In 1986, I went to college in Nebraska. Hair hung past my shoulders, and I dressed like a member of Bon Jovi. Torn denim and black parachute pants. White Reeboks and bandanas tied around my right leg.
I wasn’t too street-smart, with only a vague sense that those bandanas—especially the wrong colors—might get me shot in certain Omaha neighborhoods.
But, I was more than a half-hour away from those places, living on campus at a rural liberal arts school.
I had no worries. I knew my neighborhood.
It’s here that situational awareness comes in.
My friends Marc MacYoung and Stephen Browne have written a lot about what that phrase means—and doesn’t mean.
How far does your awareness spread? How much do you know about—not just the situation—but the environment overall? The comings and goings of people? Who is routinely present, and who shouldn’t be there. How people talk, act, and dress.
One night after midnight I took a stroll through the campus center and startled the portly old custodian working there.
Most of us students had seen him around, short, grim, and meticulous in his cleaning. He didn’t speak much English. Some people said he came from Eastern Europe.
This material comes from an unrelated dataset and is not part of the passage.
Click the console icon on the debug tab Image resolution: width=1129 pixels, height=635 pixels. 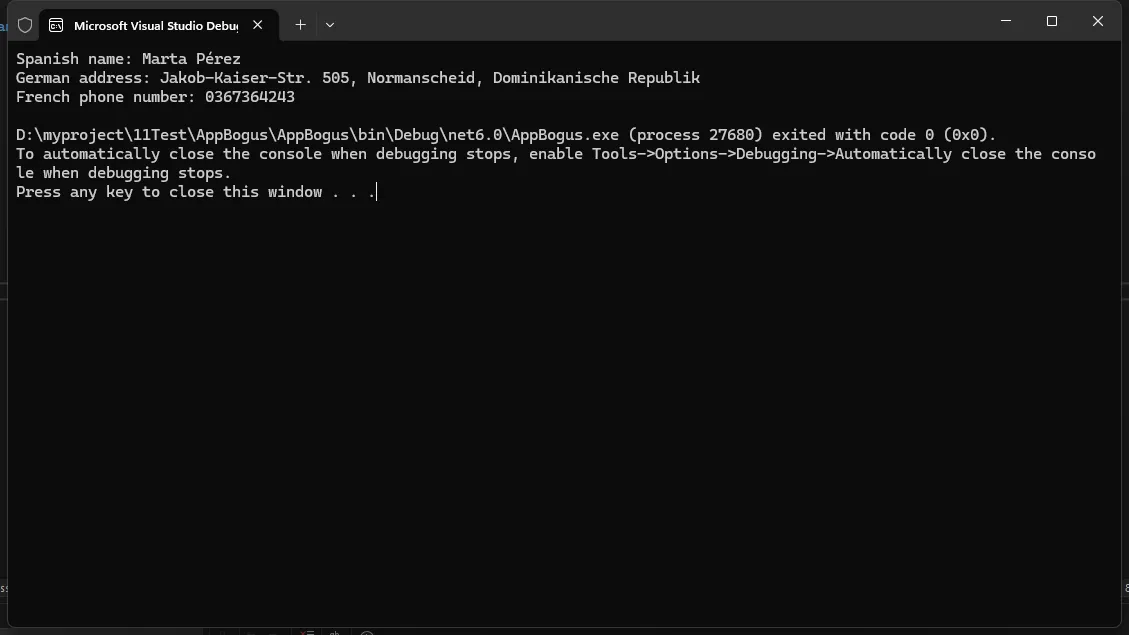pos(56,25)
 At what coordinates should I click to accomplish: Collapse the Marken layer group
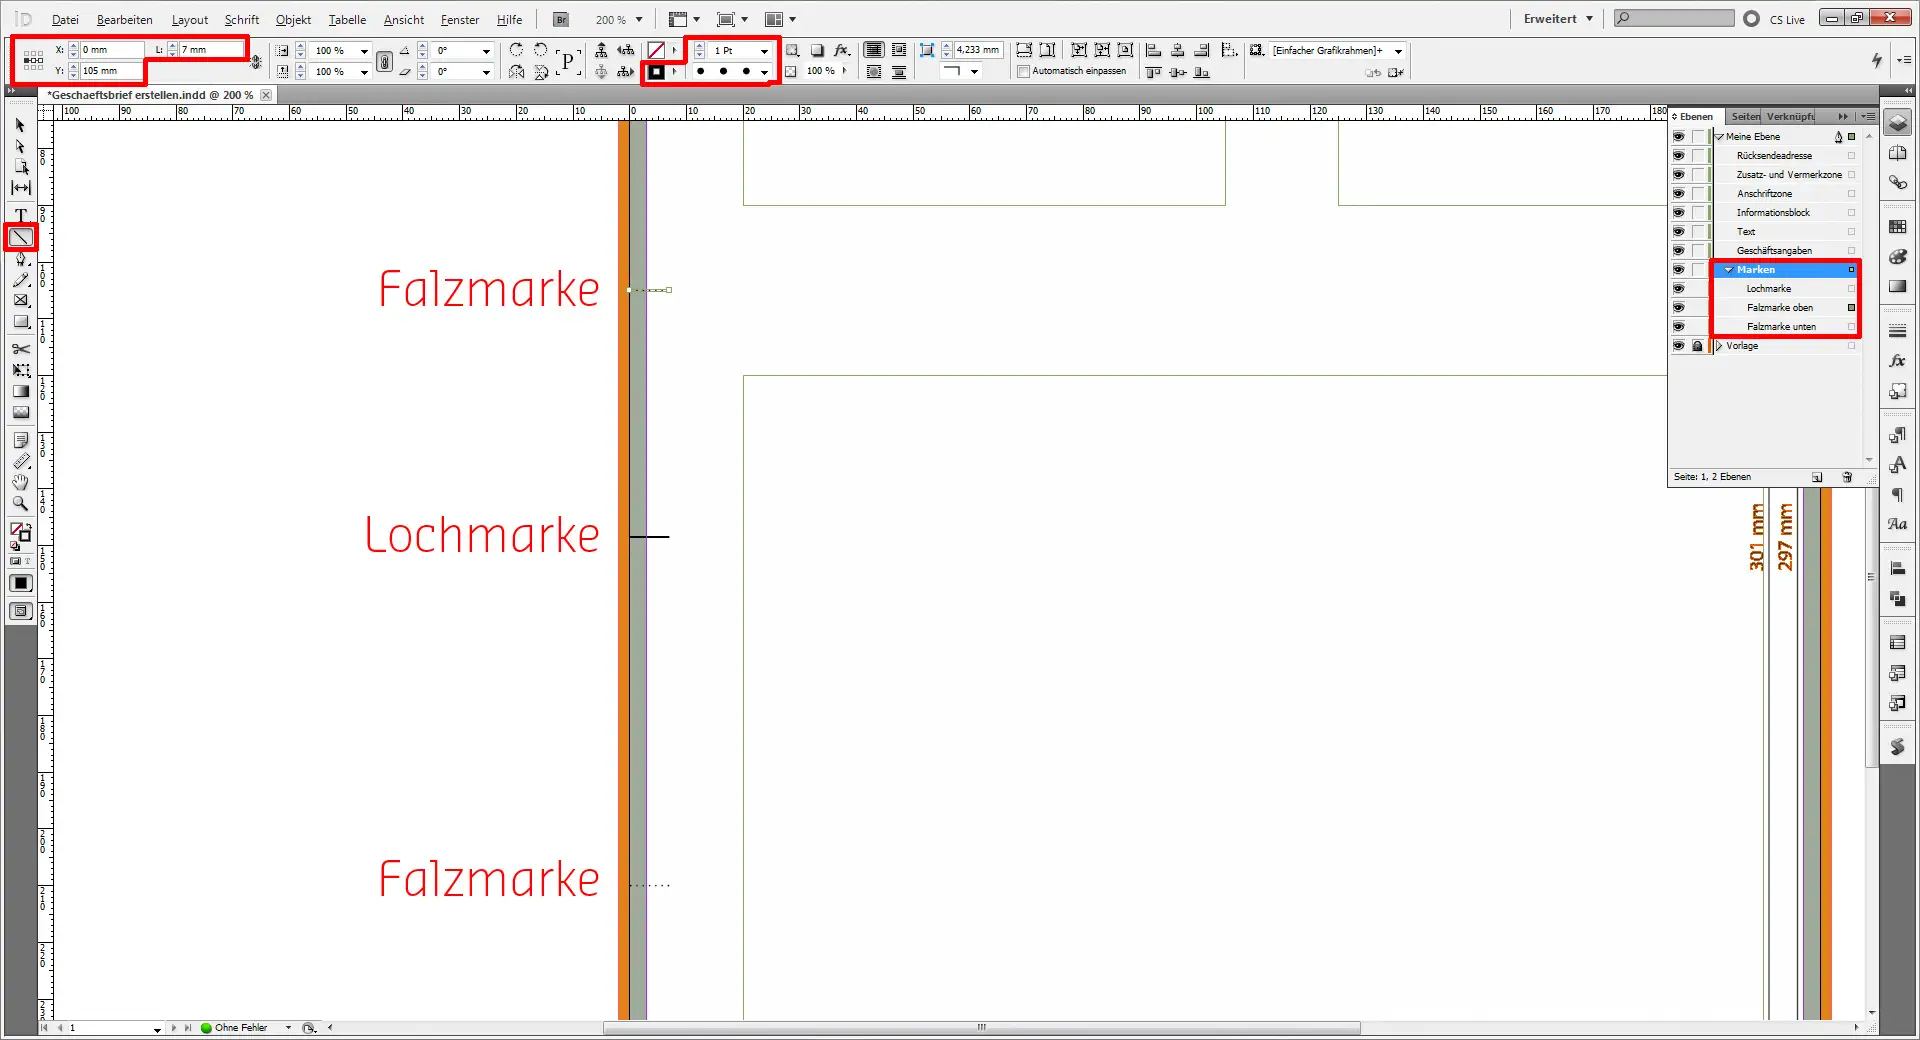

Paul jumped a foot in the air when he saw me come up behind him in the dark.
I smiled reassuringly. “Hey, man. It’s okay.”
He shook his head angrily. “Not okay,” he mumbled, backing away from me.
I smiled again. “My name’s Rich,” I said.
He turned his back on me and resumed mopping.
I tried one more time to be friendly. “I’m sorry I scared you.”
“Not scared of you, criminal,” he said, under his breath.
“Hey, no. I’m a student here.”
Then Paul turned and looked straight into my eyes. A hard look. A look that wasn’t about to take any shit.
He pointed at the red and white bandanas tied around my leg.
“You are a criminal. You wear rags each day. Different color. Different number.”
I was slow to catch on.
“You let your friends know about the drugs that way,” he said. “What you got for them?”
“You mean like some sort of signal?”
He shrugged. “Criminal,” he said, and turned back to his mop.
So maybe I didn’t know my neighbors as well as I thought I did.
It never dawned on me that anybody on our campus wouldn’t know the bandanas around my leg were just a goofy affectation.
I was just a kid, trying to find my way.
And my friend Paul was a recent immigrant.
Also trying to find his way.
What for me was glam-rock fashion, was for him a literal red flag.
I sat down on a bench and watched him work. When he was done, I bought him a soda from the machine, and we shared a drink and talked.
That night, I got to know my neighborhood a little better.
That night, the world started to expand.